- Directed by: William Castle
- Produced by: Office of War Information
- Distributed by: RKO Radio Pictures War Activities Committee of the Motion Picture Industry
- Release date: August 19, 1943;
- Running time: 10 minutes
- Country: United States
- Language: English

= Black Marketing =

1943 dramatic propaganda short film directed by William Castle

Black Marketing is an American 1943 dramatic propaganda documentary short produced by the United States Office of War Information and directed by William Castle. It is an educational film warning American civilians against buying unrationed foodstuffs and materials.

== Synopsis ==
The film opens in a courtroom with the prosecutor laying the government's case against a syndicate of racketeers with names like Joseph B. and Sam E. Once the prosecutor starts to go into the timeline of the case, the film dissolves into short segments showing the racketeers at work, how they organized themselves, bought up steers at inflated prices and forced butchers to distribute the illicit beef. They are caught, however, when one housewife is told that she can't buy a steak with her ration cards, but a woman after her does without them.

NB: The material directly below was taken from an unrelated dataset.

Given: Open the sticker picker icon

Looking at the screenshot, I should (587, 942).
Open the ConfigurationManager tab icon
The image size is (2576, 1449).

The butcher is taken by the OPA (Office of Price Administration) and interrogated. He is asked what his son in Africa would think if he knew his father were cavorting with saboteurs, and spills the beans about his accomplices. When the lawyer comes back, he looks to the audience and tells them that they too must not buy goods above the rationed price, and report it if they see it. A closing note tells the audience that everyone in the film is a law-abiding citizen who volunteered to act in the movie to educate the public about black marketing.